Wat versta je onder convenience?

“Halffabricaten en eindproducten die iemand anders voorbereid heeft. De leverancier kan een fabrikant of groothandel zijn.”

Wat is je uitgangspunt bij de keuze voor halffabricaten?

“De constante kwaliteit. Het moeten bovendien goed ontwikkelde basisproducten zijn met genoeg mogelijkheden om er zelf smaak aan toe te voegen. Daarvan ben ik een groot voorstander. Je moet er een eigen idee aan meegeven, anders wordt alles eenheidsworst.”

Hoe werkt convenience in de schoolpraktijk?

“Op onze school staat het thema ‘convenience’ als onderdeel van de theorie op het programma. Uiteraard leren de leerlingen de basistechnieken om het zelf te maken en het thema komt aan de orde bij menu engineering.”

Wat geeft de doorslag om convenience te gebruiken?

“Het heeft vooral met de factor tijd te maken dat we convenience in de lessen gebruiken.
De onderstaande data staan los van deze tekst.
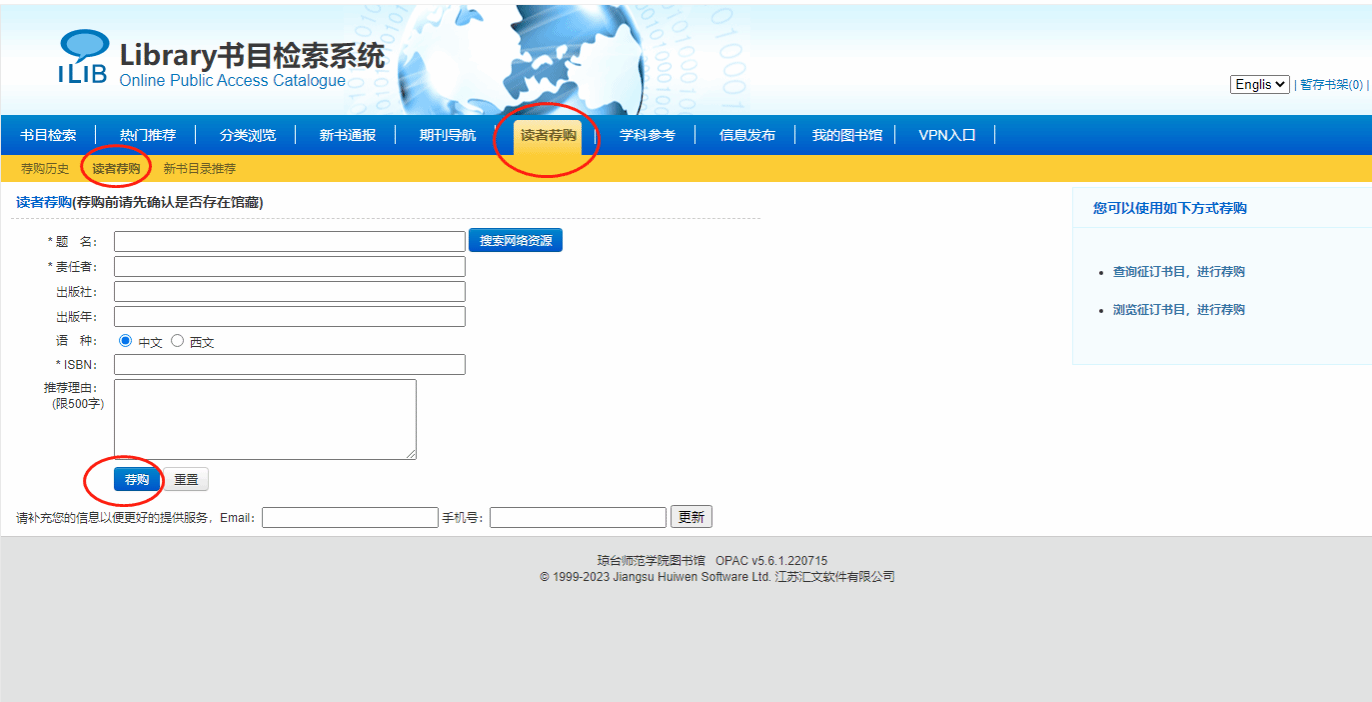This screenshot has width=1372, height=702.
Task: Click the 更新 update button
Action: click(691, 518)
Leerlingen hebben een beperkt aantal uren les. Als je een runderbouillon wilt maken, moet deze zes tot zeven uur opstaan. En als je daarna nog het kookvocht wilt verwerken in bitterballen dan heb je nog meer tijd nodig. Daarom werken we in veel lessen met halffabricaten. Naarmate de leerlingen verder komen in het leerstelsel, gebruiken ze minder kant-en-klare producten. Bij niveau vier maken ze meer zelf dan bij niveau 2 en 3. Bijvoorbeeld pasta.”

Speelt de dagelijkse horecapraktijk nog een rol in de les?
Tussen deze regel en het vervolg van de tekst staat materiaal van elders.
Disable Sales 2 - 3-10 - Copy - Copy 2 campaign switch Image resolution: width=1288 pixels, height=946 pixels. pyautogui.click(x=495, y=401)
“Onderwijs moet aansluiten op de praktijk. Je kunt je ogen niet sluiten voor het feit dat veel restaurants wel met convenience werken. Daarom moeten ze dat bij ons leren, zodat ze daarmee uit de voeten kunnen.”

Is convenience een vloek of een zegen?

“Allebei. Als chef wil je het liefst alles zelf maken, maar in de praktijk lukt dat niet door de factor tijd.”